A host of AI unveilings over the past few months, in particular OpenAI’s ultra-realistic-sounding text-to-speech engine, have given glimpses into this brave new frontier. But Meta’s announcement today put our AI-generated content future into especially sharp relief — for me at least.
Meta his morning debuted Emu Video, an evolution of the tech giant’s image generation tool, Emu. Given a caption (e.g. “A dog running across a grassy knoll”), image or a photo paired with a description, Emu Video can generate a four-second animated clip.
Emu Video’s clips can be edited with a complementary AI model called Emu Edit, which was also announced today. Users can describe the modifications they want to make to Emu Edit in natural language — e.g. “the same clip, but in slow motion” — and see the changes reflected in a newly generated video.
Now, video generation tech isn’t new. Meta’s experimented with it before, as has Google. Meanwhile, startups like Runway are already building businesses on it.
But Emu Video’s 512×512, 16-frames-per-second clips are easily among the best I’ve seen in terms of their fidelity — to the point where my untrained eye has a tough time distinguishing them from the real thing.
Well — at least some of them. It seems Emu Video is most successful animating simple, mostly static scenes (e.g. waterfalls and timelapses of city skylines) that stray from photorealism — that is to say in styles like cubism, anime, “paper cut craft” and steampunk. One clip of the Eiffel Tower at dawn “as a painting,” with the tower reflected in the River Seine beneath it, reminded me of an e-card you might see on American Greetings.
Even in Emu Video’s best work, however, AI-generated weirdness manages to creep in — like bizarre physics (e.g. skateboards that move parallel to the ground) and freaky appendages (toes that curl behind feet and legs that blend into each other). Objects often appear and fade from view without much logic to it, too, like the birds overhead in the aforementioned Eiffel Tower clip.
After much too much time spent browsing Emu Video’s creations (or at least the examples that Meta cherry-picked), I started to notice another obvious tell: subjects in the clips don’t… well, do much. So far as I can tell, Emu Video doesn’t appear to have a strong grasp of action verbs, perhaps a limitation of the model’s underpinning architecture.
For example, a cute anthropomorphized racoon in an Emu Video clip will hold a guitar, but it won’t strum the guitar — even if the clip’s caption included the word “strum.” Or two unicorns will “play” chess, but only in the sense that they’ll sit inquisitively in front of a chessboard without moving the pieces.
So clearly there’s work to be done. Still, Emu Video’s more basic b-roll wouldn’t be out of place in a movie or TV show today, I’d say — and the ethical ramifications of this frankly terrify me.
The deepfakes risk aside, I fear for animators and artists whose livelihoods depend on crafting the sorts of scenes AI like Emu Video can now approximate. Meta and its generative AI rivals would likely argue that Emu Video, which Meta CEO Mark Zuckerberg says is being integrated into Facebook and Instagram (hopefully with better toxicity filters than Meta’s AI-generated stickers), augment rather than replace human artists. But I’d say that’s taking the optimistic, if not disingenuous, view — especially where money’s involved.
Earlier this year, Netflix used AI-generated background images in a three-minute animated short.
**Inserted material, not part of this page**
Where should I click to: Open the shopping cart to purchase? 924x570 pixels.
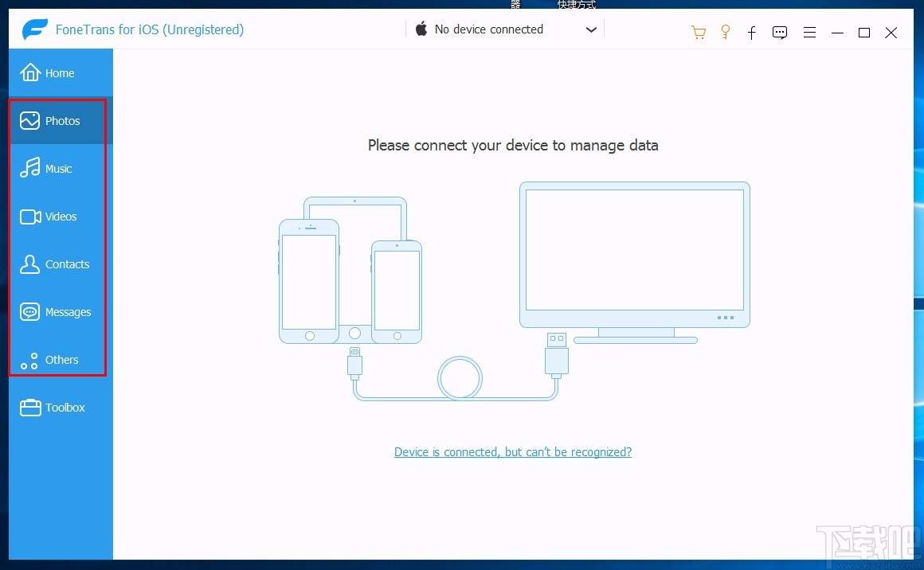coord(699,32)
The company claimed that the tech could help with anime’s supposed labor shortage — but conveniently glossed over how low pay and often strenuous working conditions are pushing away artists from the work.
In a similar controversy, the studio behind the credit sequence for Marvel’s “Secret Invasion” admitted to using AI, mainly the text-to-image tool Midjourney, to generate much of the sequence’s artwork. Series director Ali Selim made the case that the use of AI fits with the paranoid themes of the show, but the bulk of the artist community and fans vehemently disagreed.
Actors could be on the chopping block, too. One of the major sticking points in the recent SAG-AFTRA strike was the use of AI to create digital likenesses. Studios ultimately agreed to pay actors for their AI-generated likenesses. But might they reconsider as the tech improves? I think it’s likely.
Adding insult to injury, AI like Emu Video is usually trained on images and videos produced by artists, photographers and filmmakers — and without notifying or compensating those creators. In a whitepaper accompanying the release of Emu Video, Meta says only that the model was trained on a dataset of 34 million “video-text pairs” ranging in length from five to 60 seconds — not where those videos came from, their copyright statuses or whether Meta licensed them.
(Following this article’s publication, a Meta spokesperson told TechCrunch via email that Emu was trained on “data from licensed partners.”)
There’s been fits and starts toward industry-wide standards to allow artists to “opt out” of training or receive payment for AI-generated works to which they contributed. But if Emu Video is any indication, the tech — as so often happens — will soon run far ahead of ethics. Perhaps it already has.